Provided data:
>>>>>

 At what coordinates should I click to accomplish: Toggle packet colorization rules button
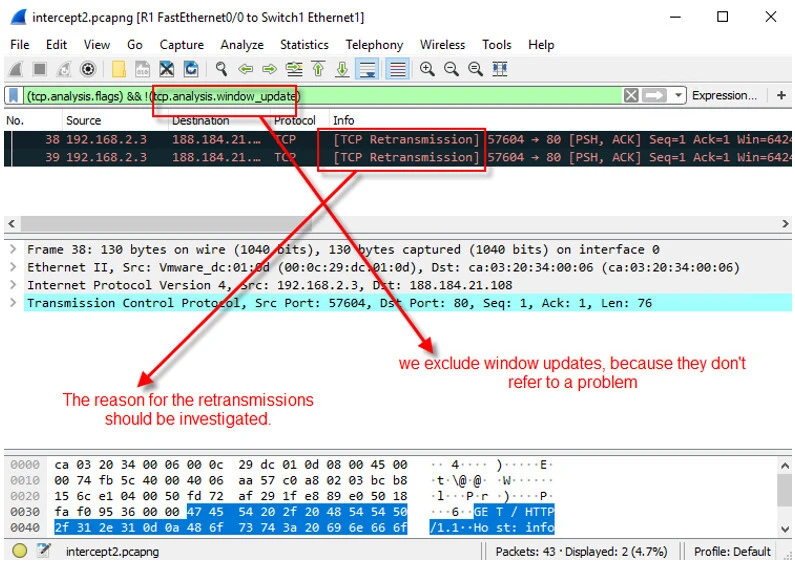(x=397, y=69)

<<<<<
>>>>>

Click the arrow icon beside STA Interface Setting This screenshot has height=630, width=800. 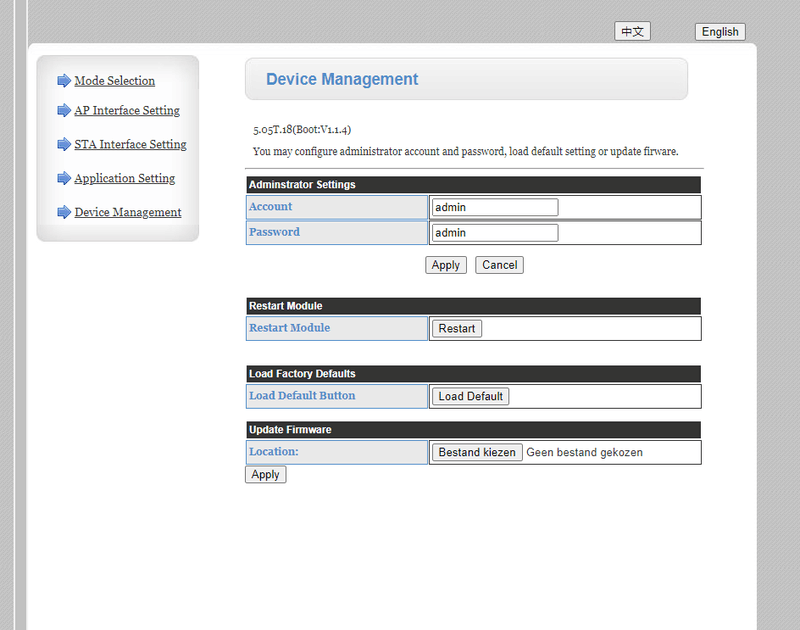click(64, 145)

<<<<<
>>>>>

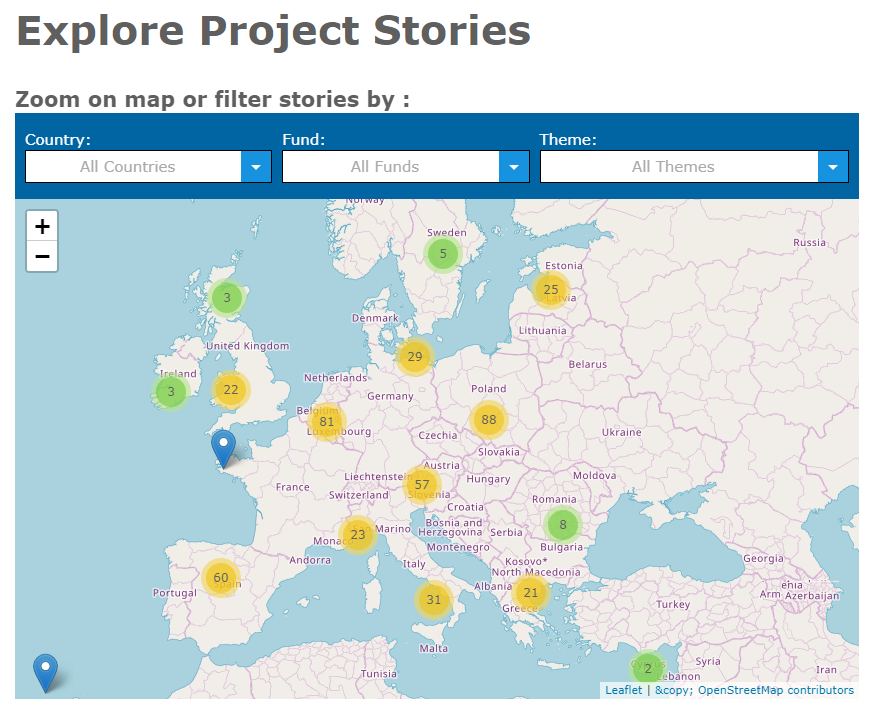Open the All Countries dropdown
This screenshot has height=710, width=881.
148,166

<<<<<

Task to carry out:
Transcribe everything in the listing from the line containing "At what coordinates" down to the line containing "(x=397, y=69)", including both of those lines. Leave out the pictures.

Reply to the exercise:
 At what coordinates should I click to accomplish: Toggle packet colorization rules button
(x=397, y=69)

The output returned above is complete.